The Central Bank of Nigeria has released a draft of its new Payments System Framework, proposing rules that would require major payments companies to separate their switching and processing functions. The framework, published for stakeholder review, is designed to manage systemic risk and promote competition by preventing a single entity from dominating multiple critical layers of the payments infrastructure.

According to the draft, a payment system operator that also functions as a payment service provider must establish a separate legal entity for its switching and processing activities. This proposed 'functional separation' would apply to companies that have reached a scale deemed systemically important by the regulator.

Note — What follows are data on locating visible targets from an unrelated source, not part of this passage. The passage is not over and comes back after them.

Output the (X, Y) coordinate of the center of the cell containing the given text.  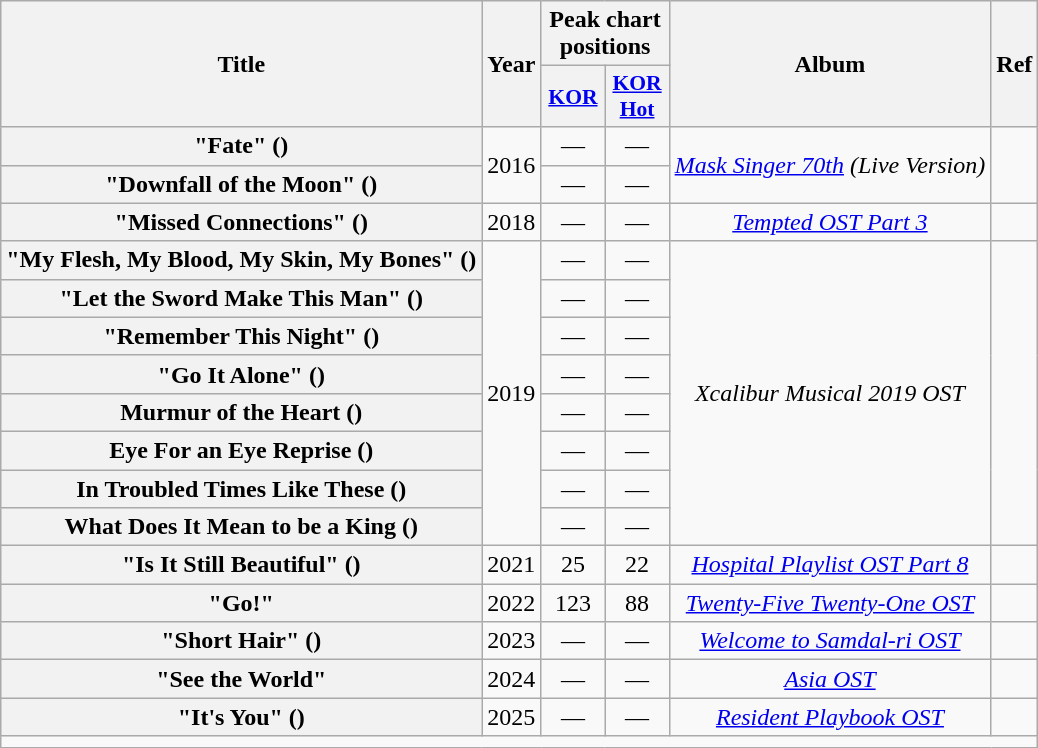
Asia OST (830, 679)
"Let the Sword Make This Man" () (242, 298)
"Fate" () (242, 146)
Eye For an Eye Reprise () (242, 450)
Hospital Playlist OST Part 8 (830, 565)
"My Flesh, My Blood, My Skin, My Bones" () (242, 260)
2024 (512, 679)
88 (637, 603)
Ref (1014, 64)
"Short Hair" () (242, 641)
2023 (512, 641)
Title (242, 64)
2025 (512, 717)
Welcome to Samdal-ri OST (830, 641)
"Is It Still Beautiful" () (242, 565)
What Does It Mean to be a King () (242, 527)
2021 (512, 565)
2019 (512, 393)
Mask Singer 70th (Live Version) (830, 165)
22 (637, 565)
In Troubled Times Like These () (242, 489)
2018 (512, 222)
"Go It Alone" () (242, 374)
"Downfall of the Moon" () (242, 184)
KOR (573, 96)
123 (573, 603)
Peak chart positions (605, 34)
25 (573, 565)
KOR Hot (637, 96)
2022 (512, 603)
"Missed Connections" () (242, 222)
Resident Playbook OST (830, 717)
Twenty-Five Twenty-One OST (830, 603)
Year (512, 64)
"See the World" (242, 679)
"Go!" (242, 603)
"It's You" () (242, 717)
2016 (512, 165)
"Remember This Night" () (242, 336)
Album (830, 64)
Murmur of the Heart () (242, 412)
Xcalibur Musical 2019 OST (830, 393)
Tempted OST Part 3 (830, 222)
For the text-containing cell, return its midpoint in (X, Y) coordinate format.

The framework states that such an entity 'shall incorporate a separate company for the switching and processing business,' and that the new company 'shall not be a subsidiary of the payment service provider.'

Analysts suggest the move could reshape the landscape for Nigeria's largest fintech players, some of which have built vertically integrated platforms that handle transactions from initiation to settlement. 'The CBN appears to be introducing a form of functional separation into the Nigerian payments ecosystem,' wrote legal and business analysts in a review of the framework for Businessday. They noted the policy aims to address potential conflicts of interest and anti-competitive behavior that could arise from controlling both the 'pipes' and the services that flow through them.

The proposed rules arrive alongside another significant CBN directive concerning data localization. In a separate circular, the bank has mandated that all payments system data must be stored exclusively within Nigeria, with a compliance deadline set for the end of 2026. This order is expected to test the capacity of the country's data centre industry, which must rapidly scale to meet the new demand from financial institutions.

Together, the data mandate and the structural proposals for payments firms represent a concerted regulatory push to assert greater sovereignty and control over the nation's fast-growing digital financial infrastructure. The payments framework, in particular, draws from international models where separation has been used to foster innovation and lower barriers for new entrants.

The CBN has opened the draft framework for comments from industry participants. The final version, once adopted, will guide the licensing and operations of all payment system providers in Africa's most populous nation, setting a precedent for how other major markets on the continent might approach the regulation of increasingly complex and dominant fintech ecosystems.